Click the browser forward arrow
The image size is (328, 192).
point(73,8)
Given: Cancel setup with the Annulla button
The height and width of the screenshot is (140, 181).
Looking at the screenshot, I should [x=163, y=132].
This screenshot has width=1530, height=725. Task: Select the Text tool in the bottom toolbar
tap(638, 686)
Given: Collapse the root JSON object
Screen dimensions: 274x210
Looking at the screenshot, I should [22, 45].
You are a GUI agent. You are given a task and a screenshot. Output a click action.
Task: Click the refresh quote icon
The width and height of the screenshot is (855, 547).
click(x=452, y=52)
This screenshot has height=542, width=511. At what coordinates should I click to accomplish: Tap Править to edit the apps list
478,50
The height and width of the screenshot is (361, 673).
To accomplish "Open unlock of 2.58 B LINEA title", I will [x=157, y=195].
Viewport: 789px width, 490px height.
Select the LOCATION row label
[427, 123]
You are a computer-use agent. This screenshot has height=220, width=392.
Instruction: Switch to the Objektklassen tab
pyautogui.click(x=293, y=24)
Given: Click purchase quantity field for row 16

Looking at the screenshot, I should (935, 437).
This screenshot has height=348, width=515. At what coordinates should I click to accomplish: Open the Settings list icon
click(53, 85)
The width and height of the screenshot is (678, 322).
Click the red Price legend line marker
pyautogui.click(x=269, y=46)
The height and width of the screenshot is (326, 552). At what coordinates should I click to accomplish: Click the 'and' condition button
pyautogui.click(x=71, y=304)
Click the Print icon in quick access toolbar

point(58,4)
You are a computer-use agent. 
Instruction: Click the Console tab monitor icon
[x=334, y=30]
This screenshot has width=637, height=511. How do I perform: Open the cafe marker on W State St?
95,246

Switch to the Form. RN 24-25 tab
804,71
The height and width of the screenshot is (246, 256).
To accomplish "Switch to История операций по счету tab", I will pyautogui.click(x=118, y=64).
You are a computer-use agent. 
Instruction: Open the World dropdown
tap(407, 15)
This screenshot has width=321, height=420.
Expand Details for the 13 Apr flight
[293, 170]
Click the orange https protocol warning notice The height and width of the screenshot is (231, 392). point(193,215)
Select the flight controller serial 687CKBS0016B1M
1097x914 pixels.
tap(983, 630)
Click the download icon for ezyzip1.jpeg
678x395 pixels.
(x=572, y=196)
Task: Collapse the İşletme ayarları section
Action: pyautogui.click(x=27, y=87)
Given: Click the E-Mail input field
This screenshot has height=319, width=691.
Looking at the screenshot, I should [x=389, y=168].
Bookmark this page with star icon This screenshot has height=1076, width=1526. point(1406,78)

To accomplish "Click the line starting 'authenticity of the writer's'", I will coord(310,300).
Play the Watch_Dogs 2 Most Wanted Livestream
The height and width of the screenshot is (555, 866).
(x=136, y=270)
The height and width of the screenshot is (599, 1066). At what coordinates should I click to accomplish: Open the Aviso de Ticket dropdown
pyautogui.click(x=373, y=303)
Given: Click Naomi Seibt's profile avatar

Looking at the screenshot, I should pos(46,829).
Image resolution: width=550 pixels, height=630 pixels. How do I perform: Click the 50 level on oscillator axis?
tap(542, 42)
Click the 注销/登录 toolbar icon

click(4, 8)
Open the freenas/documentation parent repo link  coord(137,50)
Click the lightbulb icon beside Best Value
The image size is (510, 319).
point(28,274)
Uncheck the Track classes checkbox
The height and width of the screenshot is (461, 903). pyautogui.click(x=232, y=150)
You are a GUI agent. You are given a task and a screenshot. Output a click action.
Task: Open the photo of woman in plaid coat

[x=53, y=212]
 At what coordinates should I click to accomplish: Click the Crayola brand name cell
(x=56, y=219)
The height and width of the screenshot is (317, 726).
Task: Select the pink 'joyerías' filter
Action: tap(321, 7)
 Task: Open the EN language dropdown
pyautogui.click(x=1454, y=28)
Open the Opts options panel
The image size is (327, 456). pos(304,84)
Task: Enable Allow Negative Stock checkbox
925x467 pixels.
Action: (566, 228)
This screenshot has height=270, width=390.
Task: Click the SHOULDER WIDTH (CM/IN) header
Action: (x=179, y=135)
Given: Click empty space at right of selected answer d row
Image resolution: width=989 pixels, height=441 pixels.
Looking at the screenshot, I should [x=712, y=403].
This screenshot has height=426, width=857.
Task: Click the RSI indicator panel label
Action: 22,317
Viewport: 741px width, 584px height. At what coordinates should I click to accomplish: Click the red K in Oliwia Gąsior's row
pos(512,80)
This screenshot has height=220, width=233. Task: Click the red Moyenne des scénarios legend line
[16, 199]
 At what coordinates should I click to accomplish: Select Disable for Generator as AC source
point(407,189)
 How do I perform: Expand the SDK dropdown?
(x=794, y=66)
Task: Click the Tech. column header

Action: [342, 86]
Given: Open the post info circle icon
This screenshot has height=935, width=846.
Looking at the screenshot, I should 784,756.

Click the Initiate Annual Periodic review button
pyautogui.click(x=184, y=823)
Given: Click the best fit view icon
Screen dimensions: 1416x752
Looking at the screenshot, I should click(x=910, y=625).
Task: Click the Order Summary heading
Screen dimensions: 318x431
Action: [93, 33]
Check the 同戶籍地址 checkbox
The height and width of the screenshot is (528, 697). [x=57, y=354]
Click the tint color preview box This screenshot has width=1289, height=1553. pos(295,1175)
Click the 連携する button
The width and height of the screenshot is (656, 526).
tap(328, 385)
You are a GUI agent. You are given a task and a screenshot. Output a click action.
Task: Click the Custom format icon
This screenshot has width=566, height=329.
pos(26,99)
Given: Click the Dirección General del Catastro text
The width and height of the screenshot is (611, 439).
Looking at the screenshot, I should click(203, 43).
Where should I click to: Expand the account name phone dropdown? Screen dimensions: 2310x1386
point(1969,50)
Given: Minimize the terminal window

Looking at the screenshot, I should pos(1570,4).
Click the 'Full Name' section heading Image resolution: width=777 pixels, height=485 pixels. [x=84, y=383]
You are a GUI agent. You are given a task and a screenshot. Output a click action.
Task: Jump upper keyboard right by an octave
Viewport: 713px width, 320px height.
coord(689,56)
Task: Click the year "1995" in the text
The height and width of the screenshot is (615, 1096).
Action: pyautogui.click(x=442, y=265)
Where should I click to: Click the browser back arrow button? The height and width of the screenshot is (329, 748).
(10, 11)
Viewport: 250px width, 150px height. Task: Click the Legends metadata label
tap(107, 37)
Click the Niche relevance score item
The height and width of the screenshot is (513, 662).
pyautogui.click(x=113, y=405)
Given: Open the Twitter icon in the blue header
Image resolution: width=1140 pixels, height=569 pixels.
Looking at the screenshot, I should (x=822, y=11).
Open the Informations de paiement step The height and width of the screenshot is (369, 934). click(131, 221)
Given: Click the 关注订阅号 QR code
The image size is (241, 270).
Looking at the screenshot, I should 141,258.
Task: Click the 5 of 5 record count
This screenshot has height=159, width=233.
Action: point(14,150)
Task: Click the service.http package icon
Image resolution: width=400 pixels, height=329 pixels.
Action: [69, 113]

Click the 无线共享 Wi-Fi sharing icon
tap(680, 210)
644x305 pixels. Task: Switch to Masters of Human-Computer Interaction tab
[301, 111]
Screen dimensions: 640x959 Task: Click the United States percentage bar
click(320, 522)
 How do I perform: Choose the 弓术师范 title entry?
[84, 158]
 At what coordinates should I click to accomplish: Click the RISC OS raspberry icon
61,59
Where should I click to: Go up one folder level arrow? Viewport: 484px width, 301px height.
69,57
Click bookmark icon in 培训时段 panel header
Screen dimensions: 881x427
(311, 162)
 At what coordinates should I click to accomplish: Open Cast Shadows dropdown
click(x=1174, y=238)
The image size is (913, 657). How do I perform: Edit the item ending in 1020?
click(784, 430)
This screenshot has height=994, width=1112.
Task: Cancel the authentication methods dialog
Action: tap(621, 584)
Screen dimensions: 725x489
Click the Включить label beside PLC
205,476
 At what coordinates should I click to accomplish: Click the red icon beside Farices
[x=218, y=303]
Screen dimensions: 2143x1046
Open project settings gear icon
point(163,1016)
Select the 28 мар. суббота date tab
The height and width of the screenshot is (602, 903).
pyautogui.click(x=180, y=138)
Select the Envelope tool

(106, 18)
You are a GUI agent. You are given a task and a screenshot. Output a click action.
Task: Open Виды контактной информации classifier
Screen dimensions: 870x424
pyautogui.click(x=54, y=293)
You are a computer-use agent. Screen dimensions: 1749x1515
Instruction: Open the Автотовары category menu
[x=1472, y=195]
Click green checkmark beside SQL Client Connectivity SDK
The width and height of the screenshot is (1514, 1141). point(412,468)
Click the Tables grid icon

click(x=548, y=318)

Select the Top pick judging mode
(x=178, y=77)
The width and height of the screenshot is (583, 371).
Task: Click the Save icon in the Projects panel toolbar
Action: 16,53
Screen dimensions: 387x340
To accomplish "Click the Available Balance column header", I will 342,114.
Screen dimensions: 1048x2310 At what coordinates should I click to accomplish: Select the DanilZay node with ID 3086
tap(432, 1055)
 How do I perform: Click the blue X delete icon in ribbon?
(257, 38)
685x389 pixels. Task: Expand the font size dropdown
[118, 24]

## WRITTEN INSTRUCTION
Rewrite the lines from the one containing "This screenshot has width=321, height=420." through the one containing "(x=136, y=270)", both included, as a numbered list. Skip any blank lines.

## RESULT OF THIS TASK
1. This screenshot has width=321, height=420.
2. Expand Details for the 13 Apr flight
3. [293, 170]
4. Click the orange https protocol warning notice The height and width of the screenshot is (231, 392). point(193,215)
5. Select the flight controller serial 687CKBS0016B1M
6. 1097x914 pixels.
7. tap(983, 630)
8. Click the download icon for ezyzip1.jpeg
9. 678x395 pixels.
10. (x=572, y=196)
11. Task: Collapse the İşletme ayarları section
12. Action: pyautogui.click(x=27, y=87)
13. Given: Click the E-Mail input field
14. This screenshot has height=319, width=691.
15. Looking at the screenshot, I should [x=389, y=168].
16. Bookmark this page with star icon This screenshot has height=1076, width=1526. point(1406,78)
17. To accomplish "Click the line starting 'authenticity of the writer's'", I will coord(310,300).
18. Play the Watch_Dogs 2 Most Wanted Livestream
19. The height and width of the screenshot is (555, 866).
20. (x=136, y=270)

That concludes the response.